At one point in my life I read voraciously (and wrote, too). This seems long ago; majoring in English lit did something to stomp the fascination with fiction out of me. There remain a stable of established, canonical works that I will always love (Ulysses, Sound and the Fury, Rainbow, yadda blah blah) of varying degrees of experimentalism, but there are also a number of books (of varying degrees of plain mentalism) that I read prior to college that I have a fondness for that didn't get the kind of critical attention I would have expected (well they probably did but you know).

I owe my discovery of most of these to library book sales and the Walden Books remainder tables.

Weird novels I read b/w the ages of 14 and 21 that I continue to harbour affection for:

1. The Wanting Seed: Anthony Burgess. I actually still own a large number of Burgess books, and I think I only ever finished this, M/F, and A Clockwork Orange, and Clockwork Orange is probably the least weird of the three. Burgess's fiction just seems so incredibly dense and odd to me now that I don't think any of this stuff would get published in this day and age.

2. Kleinzeit: Russel Hoban. I've tried to finish numerous other non-childrens' Hoban books since and none of them do as much for me as this one, which I loved when I was 13. With characters such as Hospital, Bed, and, er, other inanimate objects, dealing with a sick protagonist, this caused a lasting paranoia in me about pissing in two divergent streams. Tom Robbins always seemed like a sad copy of this book to me.

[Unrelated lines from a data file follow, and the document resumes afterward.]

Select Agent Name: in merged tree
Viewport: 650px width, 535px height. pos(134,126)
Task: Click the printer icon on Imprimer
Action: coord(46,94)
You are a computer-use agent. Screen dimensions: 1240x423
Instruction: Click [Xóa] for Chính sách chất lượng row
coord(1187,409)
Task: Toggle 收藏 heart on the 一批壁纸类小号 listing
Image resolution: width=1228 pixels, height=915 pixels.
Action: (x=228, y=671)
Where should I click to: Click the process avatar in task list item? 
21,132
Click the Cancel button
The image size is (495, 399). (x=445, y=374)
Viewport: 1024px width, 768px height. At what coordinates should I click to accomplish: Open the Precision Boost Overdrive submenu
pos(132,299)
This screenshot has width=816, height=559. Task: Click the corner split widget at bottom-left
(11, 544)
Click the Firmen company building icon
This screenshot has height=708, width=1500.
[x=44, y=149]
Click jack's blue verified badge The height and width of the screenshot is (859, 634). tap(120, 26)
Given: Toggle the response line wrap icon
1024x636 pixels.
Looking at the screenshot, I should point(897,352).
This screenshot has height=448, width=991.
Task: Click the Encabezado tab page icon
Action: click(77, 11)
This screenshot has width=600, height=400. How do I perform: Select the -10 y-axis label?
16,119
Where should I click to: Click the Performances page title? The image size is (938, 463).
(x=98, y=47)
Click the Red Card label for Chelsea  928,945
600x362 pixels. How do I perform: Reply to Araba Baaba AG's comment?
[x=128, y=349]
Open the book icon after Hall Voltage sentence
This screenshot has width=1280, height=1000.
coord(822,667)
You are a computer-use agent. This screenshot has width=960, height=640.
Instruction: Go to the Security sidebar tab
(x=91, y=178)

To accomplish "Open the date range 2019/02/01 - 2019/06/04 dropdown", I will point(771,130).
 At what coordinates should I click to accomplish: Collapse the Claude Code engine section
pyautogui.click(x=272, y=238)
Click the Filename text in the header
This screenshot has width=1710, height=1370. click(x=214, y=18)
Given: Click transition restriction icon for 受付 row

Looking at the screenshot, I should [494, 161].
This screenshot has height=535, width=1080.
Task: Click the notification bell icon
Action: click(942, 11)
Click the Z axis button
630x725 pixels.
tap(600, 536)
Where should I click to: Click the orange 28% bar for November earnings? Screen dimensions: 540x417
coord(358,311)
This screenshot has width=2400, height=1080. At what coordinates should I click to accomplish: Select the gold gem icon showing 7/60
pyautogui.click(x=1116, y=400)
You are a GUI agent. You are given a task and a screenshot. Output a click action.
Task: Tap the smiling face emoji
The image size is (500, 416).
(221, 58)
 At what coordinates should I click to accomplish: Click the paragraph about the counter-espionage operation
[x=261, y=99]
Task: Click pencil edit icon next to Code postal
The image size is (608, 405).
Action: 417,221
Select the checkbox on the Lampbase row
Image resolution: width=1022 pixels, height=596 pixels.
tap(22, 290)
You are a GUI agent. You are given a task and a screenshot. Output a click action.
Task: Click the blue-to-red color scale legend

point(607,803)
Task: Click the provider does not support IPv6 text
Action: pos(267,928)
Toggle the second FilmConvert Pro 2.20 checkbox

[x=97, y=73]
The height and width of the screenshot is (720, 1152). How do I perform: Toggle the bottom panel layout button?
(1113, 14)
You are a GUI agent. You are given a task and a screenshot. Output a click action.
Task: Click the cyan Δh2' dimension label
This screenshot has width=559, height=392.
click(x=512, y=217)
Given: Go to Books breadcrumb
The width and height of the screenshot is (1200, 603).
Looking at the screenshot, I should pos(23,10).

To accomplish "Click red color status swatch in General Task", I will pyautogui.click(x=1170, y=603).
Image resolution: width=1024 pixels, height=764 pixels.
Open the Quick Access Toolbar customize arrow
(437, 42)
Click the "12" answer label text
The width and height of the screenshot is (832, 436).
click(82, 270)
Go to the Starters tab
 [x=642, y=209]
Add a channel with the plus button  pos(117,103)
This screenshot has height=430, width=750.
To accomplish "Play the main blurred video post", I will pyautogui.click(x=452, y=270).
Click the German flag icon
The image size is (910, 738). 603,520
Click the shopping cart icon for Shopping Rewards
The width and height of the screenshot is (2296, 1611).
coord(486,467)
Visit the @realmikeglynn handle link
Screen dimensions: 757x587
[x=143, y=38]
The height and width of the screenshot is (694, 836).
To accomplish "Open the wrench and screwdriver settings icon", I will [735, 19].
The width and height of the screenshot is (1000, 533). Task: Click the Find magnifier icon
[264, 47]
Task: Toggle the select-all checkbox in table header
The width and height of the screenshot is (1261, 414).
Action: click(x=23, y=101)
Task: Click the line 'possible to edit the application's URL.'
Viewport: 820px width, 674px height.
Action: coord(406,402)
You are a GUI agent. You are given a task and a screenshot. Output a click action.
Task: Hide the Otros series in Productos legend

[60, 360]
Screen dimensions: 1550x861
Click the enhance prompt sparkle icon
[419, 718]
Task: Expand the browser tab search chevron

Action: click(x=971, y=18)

3. Crome Yellow: Aldus Huxley. I've read many other more famous Huxley books but none of them had dwarves in them like this did. Or did it? Honestly can't remember.

4. Fabrications: Adam Mars Jones. I see he has a new novel out. I haven't been interested in any of his other writings but the short stories in this are strange, or were to me when I was 13. Hoosh Mi. ? This was the type of Granta fiction which I devoured as a pretentious teenager. I think I had more patience then for this sort of thing, or maybe I just had more time.

5. Wearing Dad's Head: Barry Yourgrau. This was a moderately successful book of short stories and Yourgrau went on to do some stuff for NPR, maybe? He's probably still writing, I have no idea. I remember I read this around the same time as Girl with the Curious Hair and preferred this. Strange that DFW is now so established. (actually I now see that Yourgrau also has a blog that he just updated after two years of blank-ness!)

6. Conducting Bodies: Claude Simone. I read the english translation which was probably not very accurate. It was incredibly weird though and inspired an attempt to also write a piece where every sentence could be read three different ways. I made it two pages in. So that's probably why Simone won the Nobel Prize for Literature and I occasionally update a shitty blog.